Ils ont été condamnés à des peines pécuniaires avec sursis et à réparer solidairement le dommage causé à B.________ AG (Faits A, B.a)-
A.________ et C.________ (ci-après : les recourants) forment un recours en matière pénale auprès du Tribunal fédéral, concluant à leur acquittement.
Ils contestent principalement l’existence d’une tromperie astucieuse et d’un dommage (Fait C).
Droit
L’escroquerie (art. 146 al. 1 CP) suppose qu’un auteur, dans un dessein d’enrichissement illégitime, trompe astucieusement une personne, la maintenant dans l’erreur et la déterminant ainsi à des actes préjudiciables à ses intérêts pécuniaires ou à ceux d’un tiers (consid. 2.2.1).
La tromperie peut résulter d’un comportement concluant.
Elle doit être astucieuse, c’est-à-dire reposer sur un édifice de mensonges ou des manœuvres frauduleuses, ou exploiter une relation de confiance particulière.

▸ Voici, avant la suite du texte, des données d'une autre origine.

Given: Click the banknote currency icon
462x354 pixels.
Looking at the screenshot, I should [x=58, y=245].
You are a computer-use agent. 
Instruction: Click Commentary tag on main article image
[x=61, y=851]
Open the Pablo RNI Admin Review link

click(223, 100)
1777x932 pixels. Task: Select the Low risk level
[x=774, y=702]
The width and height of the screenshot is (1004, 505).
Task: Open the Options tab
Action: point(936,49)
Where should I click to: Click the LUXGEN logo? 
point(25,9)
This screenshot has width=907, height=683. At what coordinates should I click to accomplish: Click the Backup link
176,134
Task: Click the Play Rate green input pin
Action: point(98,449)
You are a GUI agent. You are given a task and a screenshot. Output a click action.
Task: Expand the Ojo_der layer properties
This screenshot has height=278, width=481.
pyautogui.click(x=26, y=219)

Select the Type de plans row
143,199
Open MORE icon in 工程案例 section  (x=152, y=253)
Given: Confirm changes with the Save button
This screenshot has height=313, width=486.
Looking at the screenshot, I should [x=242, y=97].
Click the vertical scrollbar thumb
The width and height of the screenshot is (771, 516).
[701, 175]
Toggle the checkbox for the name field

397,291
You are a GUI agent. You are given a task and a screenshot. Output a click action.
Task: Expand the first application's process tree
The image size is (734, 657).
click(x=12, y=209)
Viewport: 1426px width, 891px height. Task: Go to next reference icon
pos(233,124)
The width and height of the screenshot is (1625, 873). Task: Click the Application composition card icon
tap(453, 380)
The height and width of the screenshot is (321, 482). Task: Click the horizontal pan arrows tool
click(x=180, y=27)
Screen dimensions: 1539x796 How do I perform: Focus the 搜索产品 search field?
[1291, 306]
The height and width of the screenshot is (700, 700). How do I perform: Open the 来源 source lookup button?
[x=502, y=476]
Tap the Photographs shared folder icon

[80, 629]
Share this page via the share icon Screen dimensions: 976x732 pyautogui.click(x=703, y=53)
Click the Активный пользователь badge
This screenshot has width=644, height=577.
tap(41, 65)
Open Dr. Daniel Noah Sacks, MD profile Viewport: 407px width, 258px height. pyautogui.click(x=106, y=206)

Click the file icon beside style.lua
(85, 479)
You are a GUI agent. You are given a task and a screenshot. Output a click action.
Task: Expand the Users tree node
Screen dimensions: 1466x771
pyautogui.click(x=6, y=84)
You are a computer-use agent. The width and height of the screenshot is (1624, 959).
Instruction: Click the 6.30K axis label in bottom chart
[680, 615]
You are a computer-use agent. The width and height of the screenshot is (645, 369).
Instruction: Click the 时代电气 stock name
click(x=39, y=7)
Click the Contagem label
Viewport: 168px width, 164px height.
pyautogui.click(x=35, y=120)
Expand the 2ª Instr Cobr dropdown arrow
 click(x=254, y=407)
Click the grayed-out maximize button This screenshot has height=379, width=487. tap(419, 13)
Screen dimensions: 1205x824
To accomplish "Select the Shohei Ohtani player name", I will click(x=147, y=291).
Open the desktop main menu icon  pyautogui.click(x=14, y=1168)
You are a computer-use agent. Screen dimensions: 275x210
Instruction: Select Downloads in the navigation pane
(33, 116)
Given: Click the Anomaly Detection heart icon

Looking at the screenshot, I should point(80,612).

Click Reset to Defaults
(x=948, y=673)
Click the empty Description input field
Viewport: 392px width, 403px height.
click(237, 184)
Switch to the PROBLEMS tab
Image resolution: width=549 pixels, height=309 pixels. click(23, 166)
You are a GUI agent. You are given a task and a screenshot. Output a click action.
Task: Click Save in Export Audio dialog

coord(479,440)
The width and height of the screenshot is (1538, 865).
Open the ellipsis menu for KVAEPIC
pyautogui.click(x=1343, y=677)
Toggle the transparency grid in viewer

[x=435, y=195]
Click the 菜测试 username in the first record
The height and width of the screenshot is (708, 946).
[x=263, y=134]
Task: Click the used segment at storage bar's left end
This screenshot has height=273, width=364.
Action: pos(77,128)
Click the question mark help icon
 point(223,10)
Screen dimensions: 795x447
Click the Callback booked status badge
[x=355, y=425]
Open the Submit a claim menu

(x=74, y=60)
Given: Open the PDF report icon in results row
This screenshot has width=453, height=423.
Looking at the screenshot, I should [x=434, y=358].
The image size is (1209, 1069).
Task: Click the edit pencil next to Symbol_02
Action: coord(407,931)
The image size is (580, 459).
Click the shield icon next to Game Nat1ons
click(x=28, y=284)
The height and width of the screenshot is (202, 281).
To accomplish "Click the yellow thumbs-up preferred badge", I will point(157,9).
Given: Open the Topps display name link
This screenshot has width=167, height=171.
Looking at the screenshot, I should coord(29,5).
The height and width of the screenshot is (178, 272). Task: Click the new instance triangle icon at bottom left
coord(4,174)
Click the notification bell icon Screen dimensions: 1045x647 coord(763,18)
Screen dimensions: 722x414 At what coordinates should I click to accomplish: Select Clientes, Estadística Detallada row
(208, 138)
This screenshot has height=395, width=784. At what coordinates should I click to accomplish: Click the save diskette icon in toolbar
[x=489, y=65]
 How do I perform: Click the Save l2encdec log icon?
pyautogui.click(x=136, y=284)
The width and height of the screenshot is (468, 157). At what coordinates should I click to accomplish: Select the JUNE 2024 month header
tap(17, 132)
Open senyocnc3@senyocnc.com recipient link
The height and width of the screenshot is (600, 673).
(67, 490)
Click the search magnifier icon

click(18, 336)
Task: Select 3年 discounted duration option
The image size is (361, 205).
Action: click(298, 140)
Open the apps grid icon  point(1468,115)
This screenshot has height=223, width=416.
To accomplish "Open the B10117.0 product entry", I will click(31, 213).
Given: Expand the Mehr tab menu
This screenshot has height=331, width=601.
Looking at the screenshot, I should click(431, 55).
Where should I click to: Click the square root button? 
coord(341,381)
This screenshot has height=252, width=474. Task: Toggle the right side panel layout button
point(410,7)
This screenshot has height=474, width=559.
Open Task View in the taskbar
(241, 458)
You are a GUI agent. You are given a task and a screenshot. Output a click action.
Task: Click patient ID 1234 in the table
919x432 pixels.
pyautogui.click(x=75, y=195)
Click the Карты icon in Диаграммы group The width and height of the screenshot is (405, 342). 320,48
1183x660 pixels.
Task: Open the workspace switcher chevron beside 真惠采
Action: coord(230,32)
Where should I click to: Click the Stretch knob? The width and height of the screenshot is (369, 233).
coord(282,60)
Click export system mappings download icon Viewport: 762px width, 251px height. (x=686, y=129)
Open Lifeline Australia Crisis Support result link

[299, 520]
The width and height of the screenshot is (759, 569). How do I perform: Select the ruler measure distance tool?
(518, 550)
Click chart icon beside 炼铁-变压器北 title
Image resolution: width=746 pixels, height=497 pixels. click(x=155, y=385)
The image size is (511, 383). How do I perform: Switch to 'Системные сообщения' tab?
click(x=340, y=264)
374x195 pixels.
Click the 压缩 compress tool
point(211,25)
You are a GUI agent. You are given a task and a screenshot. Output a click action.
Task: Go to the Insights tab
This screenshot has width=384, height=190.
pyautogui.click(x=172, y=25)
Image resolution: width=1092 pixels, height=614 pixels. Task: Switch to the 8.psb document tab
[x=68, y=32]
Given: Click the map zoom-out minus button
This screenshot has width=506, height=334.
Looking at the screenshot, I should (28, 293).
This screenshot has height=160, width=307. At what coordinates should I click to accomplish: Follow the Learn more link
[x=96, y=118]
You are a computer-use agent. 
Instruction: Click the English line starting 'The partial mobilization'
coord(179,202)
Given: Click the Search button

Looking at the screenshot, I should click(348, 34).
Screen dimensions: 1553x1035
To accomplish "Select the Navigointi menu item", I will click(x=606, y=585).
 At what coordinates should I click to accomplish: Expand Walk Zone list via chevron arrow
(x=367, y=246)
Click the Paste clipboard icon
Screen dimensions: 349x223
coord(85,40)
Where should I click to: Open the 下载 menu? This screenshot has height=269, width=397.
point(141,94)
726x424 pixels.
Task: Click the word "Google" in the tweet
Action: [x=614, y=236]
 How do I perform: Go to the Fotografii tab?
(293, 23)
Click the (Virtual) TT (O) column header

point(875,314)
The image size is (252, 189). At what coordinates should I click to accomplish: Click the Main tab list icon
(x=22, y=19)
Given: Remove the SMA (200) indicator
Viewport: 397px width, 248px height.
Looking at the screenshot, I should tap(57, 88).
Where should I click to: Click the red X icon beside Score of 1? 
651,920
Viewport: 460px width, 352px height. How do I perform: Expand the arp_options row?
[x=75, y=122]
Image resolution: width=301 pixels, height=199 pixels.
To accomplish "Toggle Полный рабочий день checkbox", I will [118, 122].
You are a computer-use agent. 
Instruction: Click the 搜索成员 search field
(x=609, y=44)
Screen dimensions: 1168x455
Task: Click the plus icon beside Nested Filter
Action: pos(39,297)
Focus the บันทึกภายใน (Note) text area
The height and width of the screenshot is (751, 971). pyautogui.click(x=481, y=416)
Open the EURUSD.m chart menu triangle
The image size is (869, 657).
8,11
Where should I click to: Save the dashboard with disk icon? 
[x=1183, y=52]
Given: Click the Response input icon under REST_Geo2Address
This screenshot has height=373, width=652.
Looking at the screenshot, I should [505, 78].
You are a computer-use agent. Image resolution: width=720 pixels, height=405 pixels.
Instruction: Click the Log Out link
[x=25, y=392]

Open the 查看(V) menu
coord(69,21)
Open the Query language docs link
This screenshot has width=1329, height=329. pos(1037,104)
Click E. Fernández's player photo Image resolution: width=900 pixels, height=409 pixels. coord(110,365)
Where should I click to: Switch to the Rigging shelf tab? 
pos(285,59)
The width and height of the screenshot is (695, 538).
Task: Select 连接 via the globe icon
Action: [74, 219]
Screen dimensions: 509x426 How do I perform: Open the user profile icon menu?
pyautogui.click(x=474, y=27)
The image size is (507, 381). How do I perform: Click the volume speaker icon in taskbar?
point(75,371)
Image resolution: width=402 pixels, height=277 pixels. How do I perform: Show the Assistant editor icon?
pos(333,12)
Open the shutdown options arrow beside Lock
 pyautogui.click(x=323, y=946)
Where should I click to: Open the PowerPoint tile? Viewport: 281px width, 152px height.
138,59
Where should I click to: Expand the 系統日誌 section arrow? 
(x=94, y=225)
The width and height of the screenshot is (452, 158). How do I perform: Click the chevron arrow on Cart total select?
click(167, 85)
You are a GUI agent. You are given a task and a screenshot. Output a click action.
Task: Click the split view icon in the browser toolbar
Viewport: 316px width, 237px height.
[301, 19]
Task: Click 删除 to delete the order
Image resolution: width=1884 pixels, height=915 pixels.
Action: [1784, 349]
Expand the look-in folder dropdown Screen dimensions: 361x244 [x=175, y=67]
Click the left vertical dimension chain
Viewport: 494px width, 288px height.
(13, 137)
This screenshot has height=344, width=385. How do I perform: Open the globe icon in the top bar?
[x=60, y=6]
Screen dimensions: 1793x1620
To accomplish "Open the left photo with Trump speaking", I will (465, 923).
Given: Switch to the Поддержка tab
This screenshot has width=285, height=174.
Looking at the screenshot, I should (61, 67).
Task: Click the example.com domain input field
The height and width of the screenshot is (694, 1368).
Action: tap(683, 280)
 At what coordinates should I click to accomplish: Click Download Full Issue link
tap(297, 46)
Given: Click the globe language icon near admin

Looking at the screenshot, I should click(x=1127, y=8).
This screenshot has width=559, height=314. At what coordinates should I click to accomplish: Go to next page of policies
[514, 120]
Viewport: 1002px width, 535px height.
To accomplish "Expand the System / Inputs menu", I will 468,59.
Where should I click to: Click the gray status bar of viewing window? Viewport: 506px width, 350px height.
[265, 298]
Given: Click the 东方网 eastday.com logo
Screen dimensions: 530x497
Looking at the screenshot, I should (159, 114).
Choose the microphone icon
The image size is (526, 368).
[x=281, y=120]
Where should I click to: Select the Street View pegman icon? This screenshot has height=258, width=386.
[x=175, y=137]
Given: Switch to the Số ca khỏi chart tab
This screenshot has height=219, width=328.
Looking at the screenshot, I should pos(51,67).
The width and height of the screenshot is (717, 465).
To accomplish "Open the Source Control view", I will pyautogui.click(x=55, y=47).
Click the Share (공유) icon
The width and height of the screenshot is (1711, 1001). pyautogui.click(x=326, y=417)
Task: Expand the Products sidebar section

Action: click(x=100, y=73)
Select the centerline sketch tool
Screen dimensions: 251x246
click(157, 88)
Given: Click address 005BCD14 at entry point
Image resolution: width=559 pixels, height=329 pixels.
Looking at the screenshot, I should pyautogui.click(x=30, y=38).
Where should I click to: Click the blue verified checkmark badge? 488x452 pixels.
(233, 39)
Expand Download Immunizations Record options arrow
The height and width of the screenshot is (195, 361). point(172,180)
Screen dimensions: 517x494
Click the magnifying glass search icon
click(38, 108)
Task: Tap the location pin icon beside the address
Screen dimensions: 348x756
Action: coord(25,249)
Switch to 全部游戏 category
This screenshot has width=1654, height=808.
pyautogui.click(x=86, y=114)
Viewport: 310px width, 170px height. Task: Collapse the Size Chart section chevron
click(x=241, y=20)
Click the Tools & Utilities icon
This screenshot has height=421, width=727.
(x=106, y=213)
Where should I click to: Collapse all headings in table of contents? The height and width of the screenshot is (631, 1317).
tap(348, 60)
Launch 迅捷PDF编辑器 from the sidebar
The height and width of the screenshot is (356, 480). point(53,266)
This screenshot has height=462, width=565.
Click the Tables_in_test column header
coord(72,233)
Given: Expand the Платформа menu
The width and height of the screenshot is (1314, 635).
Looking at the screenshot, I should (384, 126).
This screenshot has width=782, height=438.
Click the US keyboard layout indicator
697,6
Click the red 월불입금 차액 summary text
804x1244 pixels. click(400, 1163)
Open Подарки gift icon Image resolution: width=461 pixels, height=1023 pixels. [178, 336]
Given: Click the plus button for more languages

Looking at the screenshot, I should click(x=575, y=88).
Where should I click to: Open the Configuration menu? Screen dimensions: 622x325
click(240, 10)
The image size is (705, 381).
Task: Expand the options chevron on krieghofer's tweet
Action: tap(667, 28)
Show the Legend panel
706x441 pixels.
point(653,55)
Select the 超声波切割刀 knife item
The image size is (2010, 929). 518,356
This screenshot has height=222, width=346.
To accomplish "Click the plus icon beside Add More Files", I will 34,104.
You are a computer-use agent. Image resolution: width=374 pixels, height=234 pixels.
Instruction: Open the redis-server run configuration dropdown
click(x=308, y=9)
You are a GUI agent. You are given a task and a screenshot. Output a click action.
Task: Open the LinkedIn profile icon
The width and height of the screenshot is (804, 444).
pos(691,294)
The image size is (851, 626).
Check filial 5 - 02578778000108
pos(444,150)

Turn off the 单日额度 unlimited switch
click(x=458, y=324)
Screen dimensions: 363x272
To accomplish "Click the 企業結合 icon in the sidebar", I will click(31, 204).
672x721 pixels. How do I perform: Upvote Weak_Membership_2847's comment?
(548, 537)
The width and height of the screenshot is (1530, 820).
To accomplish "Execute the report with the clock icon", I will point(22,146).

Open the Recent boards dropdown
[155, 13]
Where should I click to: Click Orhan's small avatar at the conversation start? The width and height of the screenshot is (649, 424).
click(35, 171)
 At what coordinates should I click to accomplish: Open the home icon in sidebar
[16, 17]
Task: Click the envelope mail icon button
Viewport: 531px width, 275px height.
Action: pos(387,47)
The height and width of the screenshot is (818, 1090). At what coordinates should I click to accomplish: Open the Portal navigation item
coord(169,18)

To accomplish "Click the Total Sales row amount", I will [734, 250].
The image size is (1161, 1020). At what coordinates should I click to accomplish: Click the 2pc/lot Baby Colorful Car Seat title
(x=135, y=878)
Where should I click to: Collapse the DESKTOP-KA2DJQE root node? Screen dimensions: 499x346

L’astuce est exclue si la dupe aurait pu éviter l’erreur avec un minimum d’attention (critère de la co-responsabilité de la victime) (consid. 2.2.2, 2.2.3, 2.2.4).
Lorsqu’une personne morale est victime, la tromperie et l’erreur doivent se produire dans l’esprit d’une personne physique agissant pour elle (par exemple, un directeur, un supérieur hiérarchique) (consid. 2.2.5).
Un lien de causalité (ou de motivation) doit exister entre l’erreur provoquée par la tromperie et l’acte de disposition qui cause le dommage.
Le dommage est une diminution effective du patrimoine de la victime (consid. 2.2.6).
Application au cas concret
La Cour cantonale a retenu que A.________ avait trompé son employeur en dissimulant l’implication de sa propre société (E.________ GmbH) dans la chaîne d’approvisionnement, en interposant l’entreprise de C.________ comme simple façade.
La personne physique trompée était le supérieur hiérarchique de A.________, qui visait les factures (consid. 2.3.1, 2.3.3, 2.4.1).
Le Tribunal fédéral constate cependant une rupture du lien de causalité entre la tromperie et le dommage.
La tromperie et l’erreur du supérieur hiérarchique portaient uniquement sur l’identité de l’intermédiaire (il pensait contracter avec F._________ alors qu’il s’agissait en réalité de E.________ GmbH).
Il n’a pas été trompé sur la possibilité d’un achat direct auprès du fabricant D.________ AG, ni sur le fait que le prix facturé par l’intermédiaire était plus élevé qu’un prix d’achat direct (consid. 2.4.2).
Or, le dommage retenu par la Cour cantonale est calculé sur la base de la différence entre le prix payé à l’intermédiaire et le prix qu’aurait payé B.________ AG en cas d’achat direct auprès de D.________ AG.
Ce dommage ne découle donc pas de l’erreur sur l’identité de l’intermédiaire, mais de la décision de ne pas acheter directement.
Comme il n’est pas reproché à A.________ d’avoir trompé son supérieur sur la possibilité d’un achat direct, le lien de motivation entre l’erreur (qui est l’intermédiaire ?) et le dommage (quel est le surcoût par rapport à un achat direct ?) est rompu (consid. 2.4.2).
Les condamnations pour escroquerie et complicité d’escroquerie violent donc le droit fédéral, car un élément constitutif essentiel de l’infraction (le lien de causalité) fait défaut (consid. 2.4.2).
Issue
Le Tribunal fédéral admet les recours (Dispositif 1).
Il annule les arrêts de la Cour d’appel du canton d’Argovie et lui renvoie la cause pour nouvelle décision au sens des considérants (Dispositif 1).
Il n’est pas perçu de frais judiciaires (Dispositif 2).